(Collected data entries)
────────────────────────────────────────
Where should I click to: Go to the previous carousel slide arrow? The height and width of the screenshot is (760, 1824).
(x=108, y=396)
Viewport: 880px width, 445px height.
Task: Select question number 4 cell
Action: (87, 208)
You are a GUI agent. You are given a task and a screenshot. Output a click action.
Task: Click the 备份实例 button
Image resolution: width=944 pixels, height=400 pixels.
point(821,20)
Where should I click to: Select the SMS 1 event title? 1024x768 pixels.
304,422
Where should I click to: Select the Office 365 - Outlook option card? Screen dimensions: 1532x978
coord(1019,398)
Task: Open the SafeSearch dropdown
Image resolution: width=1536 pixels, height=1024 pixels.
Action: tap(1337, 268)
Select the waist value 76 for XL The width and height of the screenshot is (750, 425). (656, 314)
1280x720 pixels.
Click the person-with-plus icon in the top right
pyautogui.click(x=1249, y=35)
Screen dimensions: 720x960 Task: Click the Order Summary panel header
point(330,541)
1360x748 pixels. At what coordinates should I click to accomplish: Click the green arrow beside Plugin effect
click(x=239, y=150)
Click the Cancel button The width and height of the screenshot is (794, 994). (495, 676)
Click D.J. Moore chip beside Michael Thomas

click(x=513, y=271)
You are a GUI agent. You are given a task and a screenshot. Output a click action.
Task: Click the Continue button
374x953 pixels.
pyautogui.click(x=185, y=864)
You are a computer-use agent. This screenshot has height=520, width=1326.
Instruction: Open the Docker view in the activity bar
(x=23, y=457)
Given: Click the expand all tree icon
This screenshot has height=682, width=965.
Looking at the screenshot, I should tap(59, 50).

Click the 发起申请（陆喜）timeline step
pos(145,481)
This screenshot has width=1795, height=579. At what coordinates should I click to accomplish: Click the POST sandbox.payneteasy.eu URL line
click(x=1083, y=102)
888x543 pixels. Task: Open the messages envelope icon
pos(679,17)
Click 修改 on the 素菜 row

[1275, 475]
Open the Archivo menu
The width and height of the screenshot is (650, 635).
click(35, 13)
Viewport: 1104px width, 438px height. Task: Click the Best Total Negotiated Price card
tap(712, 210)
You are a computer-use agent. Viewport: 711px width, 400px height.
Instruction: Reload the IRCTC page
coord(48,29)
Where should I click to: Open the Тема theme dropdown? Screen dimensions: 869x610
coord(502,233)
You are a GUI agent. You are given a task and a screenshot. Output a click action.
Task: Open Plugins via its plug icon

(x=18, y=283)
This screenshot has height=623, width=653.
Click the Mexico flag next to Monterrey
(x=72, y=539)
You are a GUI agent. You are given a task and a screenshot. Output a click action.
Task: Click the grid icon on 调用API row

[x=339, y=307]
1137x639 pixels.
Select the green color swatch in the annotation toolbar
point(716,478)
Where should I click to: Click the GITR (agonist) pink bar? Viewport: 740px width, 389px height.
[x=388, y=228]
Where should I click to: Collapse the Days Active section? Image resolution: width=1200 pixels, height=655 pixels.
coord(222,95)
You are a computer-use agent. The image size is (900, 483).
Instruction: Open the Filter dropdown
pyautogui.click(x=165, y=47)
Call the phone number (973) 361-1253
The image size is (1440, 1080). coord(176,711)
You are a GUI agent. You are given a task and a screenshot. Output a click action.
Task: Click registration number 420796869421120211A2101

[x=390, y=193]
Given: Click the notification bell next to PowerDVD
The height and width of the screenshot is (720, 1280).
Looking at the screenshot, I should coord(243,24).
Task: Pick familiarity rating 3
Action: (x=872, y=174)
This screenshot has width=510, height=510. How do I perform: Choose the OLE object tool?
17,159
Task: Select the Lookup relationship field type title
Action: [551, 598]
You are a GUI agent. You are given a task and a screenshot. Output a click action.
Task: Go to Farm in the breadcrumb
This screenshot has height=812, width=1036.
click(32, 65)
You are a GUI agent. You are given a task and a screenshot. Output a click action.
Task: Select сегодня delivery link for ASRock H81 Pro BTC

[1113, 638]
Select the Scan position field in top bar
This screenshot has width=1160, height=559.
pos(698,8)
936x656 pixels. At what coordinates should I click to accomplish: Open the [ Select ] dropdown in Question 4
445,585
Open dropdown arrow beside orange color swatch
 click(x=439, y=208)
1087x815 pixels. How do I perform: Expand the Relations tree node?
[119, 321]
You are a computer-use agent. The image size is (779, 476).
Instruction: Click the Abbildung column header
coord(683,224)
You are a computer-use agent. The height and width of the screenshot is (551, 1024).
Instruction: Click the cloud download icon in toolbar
────────────────────────────────────────
**Aim of the task**.
Lines that hold "computer" are the ones to copy, so pick each out from the data.

**Written response**.
You are a computer-use agent. This screenshot has height=520, width=1326.
You are a computer-use agent. Viewport: 711px width, 400px height.
You are a computer-use agent. The image size is (900, 483).
You are a computer-use agent. The image size is (779, 476).
You are a computer-use agent. The height and width of the screenshot is (551, 1024).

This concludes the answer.